Macro overlay: U.S. equities finished higher and rate-cut odds nudged up, while gold extended strength. Even so, traders remain cautious into PPI (Wed) and CPI (Thu)—and the chop could persist right up to the Sept 17 FOMC.
Flows/positioning & breadth
Short-term momentum/participation gauges leaned sell yesterday and again this morning—consistent with more intraday chop.
Open interest and funding are rising, spot premia are muted, and hedging activity from larger players has picked up—rallies likely need firmer spot demand to stick.
Order-book scans show bids reappearing on dips; that pattern has preceded recoveries in recent weeks.
Daily Active Addresses show a bullish divergence, favoring a retest of $113k.
“Top-trader” cohorts bought the dip, while retail interest continues to fade—often constructive for base-building.
On-chain context
Accumulator wallets (addresses that historically only buy) pushed to all-time highs—a positive ownership signal.
The Stablecoin Supply Ratio turned up, implying growing dry powder relative to BTC—conditions that can power the next leg higher once resistance breaks.
Levels that matter
Must-reclaim: $112.6k (daily closes above = bulls back in control), then $113.3k.
Upside magnets on follow-through: $115–116k; above that, $119–122k.
Supports: $111k intraday; $109.6k first risk line; lose that and the market likely retests $107k.
Time-frame check
Lower time frames are improving (supportive for rebounds), but the 3-day trend composite is still not outright positive.

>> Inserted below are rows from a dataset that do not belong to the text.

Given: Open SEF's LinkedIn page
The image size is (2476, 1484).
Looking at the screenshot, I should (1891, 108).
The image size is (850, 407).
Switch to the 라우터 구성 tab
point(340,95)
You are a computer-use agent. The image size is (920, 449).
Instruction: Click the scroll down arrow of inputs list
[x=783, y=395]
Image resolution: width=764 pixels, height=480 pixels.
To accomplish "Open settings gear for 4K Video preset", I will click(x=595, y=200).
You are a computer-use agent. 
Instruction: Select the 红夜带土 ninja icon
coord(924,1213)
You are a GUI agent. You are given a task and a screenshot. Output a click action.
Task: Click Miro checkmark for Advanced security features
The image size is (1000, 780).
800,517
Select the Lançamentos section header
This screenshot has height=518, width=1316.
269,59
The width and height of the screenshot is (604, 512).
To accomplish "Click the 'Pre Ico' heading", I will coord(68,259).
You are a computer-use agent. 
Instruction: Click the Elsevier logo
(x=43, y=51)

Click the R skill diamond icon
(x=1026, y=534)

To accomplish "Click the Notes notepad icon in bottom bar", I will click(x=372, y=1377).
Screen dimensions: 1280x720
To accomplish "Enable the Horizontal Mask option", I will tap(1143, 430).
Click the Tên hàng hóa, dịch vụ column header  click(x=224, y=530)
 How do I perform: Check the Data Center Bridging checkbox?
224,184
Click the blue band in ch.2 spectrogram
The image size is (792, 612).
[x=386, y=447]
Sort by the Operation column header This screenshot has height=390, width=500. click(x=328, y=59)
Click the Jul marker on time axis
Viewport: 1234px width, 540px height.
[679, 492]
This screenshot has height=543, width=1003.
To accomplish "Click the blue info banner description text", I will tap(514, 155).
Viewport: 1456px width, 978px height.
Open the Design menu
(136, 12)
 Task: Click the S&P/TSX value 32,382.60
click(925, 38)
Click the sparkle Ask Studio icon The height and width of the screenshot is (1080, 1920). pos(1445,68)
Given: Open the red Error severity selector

A few strong sessions are needed to flip the larger bias.
🌍 Global Macro & Markets
Geopolitics: A more conciliatory tone from Iran cooled some regional risk premium; Europe’s tape is capped by French political noise and soft German data.
FX & rates: The dollar bounced as growth angst resurfaced; U.S. 10-yr yields edged higher again (around the low-4s).
Commodities: Gold remains elevated after recent spikes; oil is firmer on supply headlines.
Equities: Tech led a modest advance; AI/data-center earnings and guidance are keeping beta supported even as macro is noisy.
📌 Key Takeaways
BTC is range-bound into PPI/CPI: $109.6k–$113.3k is the operative band; $112.6k is the daily close bulls must win back.
Participation signals are still mixed: short-term pressure vs. improving bids and on-chain activity.
Ownership quality is improving (accumulators ATH, stablecoin buying power rising), but spot demand needs to show up on breaks.
Scenario map:
Hold >$112.6k and clear $113.3k → $115–116k, then $119–122k.
Lose $109.6k → risk a $107k retest before any higher.
🔭 Positioning & Strategy Snapshot
Short-term: Waiting for daily closes above $112.6k or a cleaner retest into $109.6k that holds.
Medium-term: Constructive while weekly closes grind higher; a > $119.6k weekly finish would tee up the $150k run.
Long-term: Cycle roadmap still points to higher highs over coming quarters if policy eases and liquidity trends persist.